**Request:** Write out the lines as a numbered list with blank lines omitted, beginning with the line that contains "Click the help question mark icon" and continuing through the line that contains "Action: pos(385,115)". Include only these lines.

──────── Task input ────────

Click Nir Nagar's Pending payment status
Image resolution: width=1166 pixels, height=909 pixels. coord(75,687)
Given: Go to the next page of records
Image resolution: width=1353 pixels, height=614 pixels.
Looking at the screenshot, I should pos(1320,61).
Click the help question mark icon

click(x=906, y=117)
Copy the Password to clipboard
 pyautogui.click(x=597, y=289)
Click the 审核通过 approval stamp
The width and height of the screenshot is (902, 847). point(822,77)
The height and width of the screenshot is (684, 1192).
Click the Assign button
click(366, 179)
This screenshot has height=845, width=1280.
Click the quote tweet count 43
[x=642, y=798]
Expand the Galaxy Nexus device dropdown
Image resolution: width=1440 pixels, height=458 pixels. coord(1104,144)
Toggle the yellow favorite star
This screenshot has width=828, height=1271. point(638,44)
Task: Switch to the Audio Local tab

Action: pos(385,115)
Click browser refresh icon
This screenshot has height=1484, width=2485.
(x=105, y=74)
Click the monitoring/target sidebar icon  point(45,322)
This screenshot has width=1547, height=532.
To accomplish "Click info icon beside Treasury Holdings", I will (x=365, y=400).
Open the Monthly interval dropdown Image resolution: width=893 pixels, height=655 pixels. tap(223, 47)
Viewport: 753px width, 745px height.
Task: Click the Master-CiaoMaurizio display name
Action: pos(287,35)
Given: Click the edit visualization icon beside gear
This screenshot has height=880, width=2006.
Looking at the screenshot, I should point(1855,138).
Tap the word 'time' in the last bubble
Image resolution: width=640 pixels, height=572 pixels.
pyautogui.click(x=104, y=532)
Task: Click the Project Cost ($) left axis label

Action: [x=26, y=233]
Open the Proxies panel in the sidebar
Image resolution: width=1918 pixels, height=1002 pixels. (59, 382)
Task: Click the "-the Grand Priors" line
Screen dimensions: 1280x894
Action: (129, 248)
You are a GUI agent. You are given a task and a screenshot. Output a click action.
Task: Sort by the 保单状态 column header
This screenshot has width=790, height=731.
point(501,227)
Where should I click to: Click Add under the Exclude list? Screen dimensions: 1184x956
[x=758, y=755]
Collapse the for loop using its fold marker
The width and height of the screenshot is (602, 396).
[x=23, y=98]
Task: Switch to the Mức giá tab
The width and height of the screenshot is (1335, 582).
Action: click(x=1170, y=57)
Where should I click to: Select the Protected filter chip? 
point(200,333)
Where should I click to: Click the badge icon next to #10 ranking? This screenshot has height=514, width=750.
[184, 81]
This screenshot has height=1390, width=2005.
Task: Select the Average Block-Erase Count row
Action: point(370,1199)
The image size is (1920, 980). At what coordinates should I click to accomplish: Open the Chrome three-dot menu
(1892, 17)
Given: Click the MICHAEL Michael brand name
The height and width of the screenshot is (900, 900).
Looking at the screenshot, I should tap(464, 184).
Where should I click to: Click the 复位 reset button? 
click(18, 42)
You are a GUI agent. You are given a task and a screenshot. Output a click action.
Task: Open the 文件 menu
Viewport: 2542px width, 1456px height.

────────

**Exercise response:**
1. Click the help question mark icon
2. click(x=906, y=117)
3. Copy the Password to clipboard
4.  pyautogui.click(x=597, y=289)
5. Click the 审核通过 approval stamp
6. The width and height of the screenshot is (902, 847). point(822,77)
7. The height and width of the screenshot is (684, 1192).
8. Click the Assign button
9. click(366, 179)
10. This screenshot has height=845, width=1280.
11. Click the quote tweet count 43
12. [x=642, y=798]
13. Expand the Galaxy Nexus device dropdown
14. Image resolution: width=1440 pixels, height=458 pixels. coord(1104,144)
15. Toggle the yellow favorite star
16. This screenshot has width=828, height=1271. point(638,44)
17. Task: Switch to the Audio Local tab
18. Action: pos(385,115)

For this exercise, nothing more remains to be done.